Instructions to follow: Pull out every line in the rows below that contains the word "size".

Saved entries
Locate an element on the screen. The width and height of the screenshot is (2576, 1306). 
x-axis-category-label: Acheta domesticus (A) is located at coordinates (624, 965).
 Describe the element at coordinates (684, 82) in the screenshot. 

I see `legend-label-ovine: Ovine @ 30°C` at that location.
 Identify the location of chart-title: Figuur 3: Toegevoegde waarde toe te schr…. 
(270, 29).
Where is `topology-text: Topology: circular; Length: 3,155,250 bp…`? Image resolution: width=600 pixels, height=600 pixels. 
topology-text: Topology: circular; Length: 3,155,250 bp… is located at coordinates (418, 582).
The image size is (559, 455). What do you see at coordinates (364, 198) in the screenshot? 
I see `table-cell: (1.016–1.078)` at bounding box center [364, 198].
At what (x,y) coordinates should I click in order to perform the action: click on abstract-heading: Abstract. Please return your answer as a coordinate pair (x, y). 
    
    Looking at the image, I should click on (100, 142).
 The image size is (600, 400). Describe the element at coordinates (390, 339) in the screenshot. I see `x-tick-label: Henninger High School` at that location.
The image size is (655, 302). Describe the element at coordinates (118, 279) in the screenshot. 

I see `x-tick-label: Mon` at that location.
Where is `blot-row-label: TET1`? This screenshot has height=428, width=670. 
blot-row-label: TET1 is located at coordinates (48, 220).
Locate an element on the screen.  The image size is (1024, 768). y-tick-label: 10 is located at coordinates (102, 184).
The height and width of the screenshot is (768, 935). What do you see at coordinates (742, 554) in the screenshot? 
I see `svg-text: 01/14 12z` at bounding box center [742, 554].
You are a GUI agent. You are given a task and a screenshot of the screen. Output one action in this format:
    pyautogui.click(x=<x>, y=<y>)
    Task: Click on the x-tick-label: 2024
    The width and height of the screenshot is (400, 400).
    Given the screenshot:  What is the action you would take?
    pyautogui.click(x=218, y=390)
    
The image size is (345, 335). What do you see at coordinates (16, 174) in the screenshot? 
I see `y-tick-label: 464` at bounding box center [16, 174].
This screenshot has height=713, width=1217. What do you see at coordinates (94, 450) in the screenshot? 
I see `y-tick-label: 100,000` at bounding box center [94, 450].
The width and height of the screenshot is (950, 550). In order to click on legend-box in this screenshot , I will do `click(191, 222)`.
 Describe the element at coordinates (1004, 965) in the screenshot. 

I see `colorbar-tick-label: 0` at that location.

Finished exercise:
The image size is (559, 455). What do you see at coordinates (364, 198) in the screenshot? 
 The image size is (600, 400). Describe the element at coordinates (390, 339) in the screenshot. I see `x-tick-label: Henninger High School` at that location.
The image size is (655, 302). Describe the element at coordinates (118, 279) in the screenshot. 
Locate an element on the screen.  The image size is (1024, 768). y-tick-label: 10 is located at coordinates (102, 184).
The image size is (345, 335). What do you see at coordinates (16, 174) in the screenshot? 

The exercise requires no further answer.